To train the clinician policy used during weighted importance sampling (WIS) evaluation, it suffices to run:

```bash
guild run clinician:train
```

### 2. Judge 

To train the judge model, it suffices to run:

```bash
guild run judge:train
```

This script will additionally create the preference dataset $\mathcal{D}$ from the paper (see generated artifacts `train_preferences.pt`, `val_preferences.pt` and `test_preferences.pt`). These preferences are then used in all reported experiments.

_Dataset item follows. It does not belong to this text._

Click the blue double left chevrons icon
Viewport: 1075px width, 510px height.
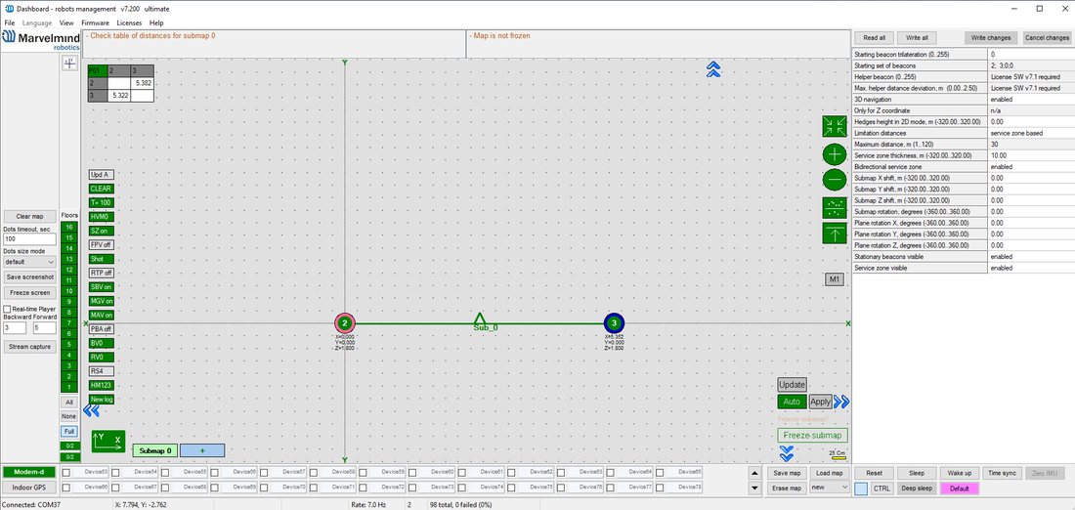point(91,410)
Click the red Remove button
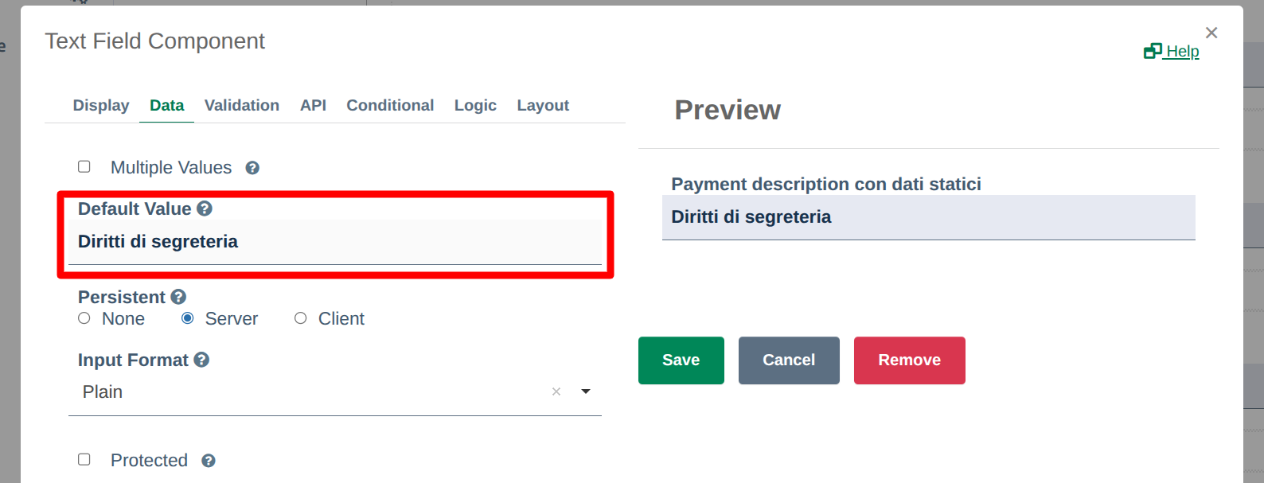The image size is (1264, 483). coord(910,360)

### 3. Isolated Argumentative Agent

To train the *isolated* argumentator, it suffices to run:

```bash
guild run argumentator:train
```

We refer the reader to `guild.yml` file where further details.

### 4. Debate Agents

To train the *self-play* argumentator, it suffices to run:

```bash
guild run debate:train
```

Likewise, to train the *maxmin* version, simply replace `train` suffix with `train-minimax`. We refer the reader to `guild.yml` file for further details.

### 5. Confuser Agents

To train the *confuser* agent, first update the `guild.yml` file to specify its opponent (i.e., one of the agents trained in the previous two sections). Then, it suffices to run:

```bash
guild run confuser:train
```

### 6. Baseline and Justifiable Agents

#### Baseline Agent

To train a baseline agent, first refer to the `guild.yml` configuration and ensure all dependencies are met. In addition, set the `lmbd-justifiability` parameter to $0$ ($\lambda$ from the paper). Then, it suffices to run:

```bash
guild run protagonist-ddqn:train
```

The command will train the baseline agent using $5$ random seeds.

#### Justifiable Agent

To train the justifiable agent, first change the `lmbd-justifiability` to a desired value and ensure you pass the path to the baseline policy trained in the previous section using an argument `baseline-path`. Also, ensure any lambda-specific hyperparameters (in particular, just one, namely `n-estimation-step`) is properly set for that particular lambda value (see App. C.3 of the paper).

## Evaluation

After training all agents, we perform their evaluation in two notebooks. First, to evaluate argumentative agents, run the `notebooks/eval_argumentation.ipynb` notebook. Next, to evaluate sepsis agents, run the `notebooks/eval_protagonist.ipynb` notebook. These two notebooks will generate a bunch of *.csv files that will be stored in the `results/` directory. To generate plots, it suffices to run `notebooks/plots.ipynb` notebook.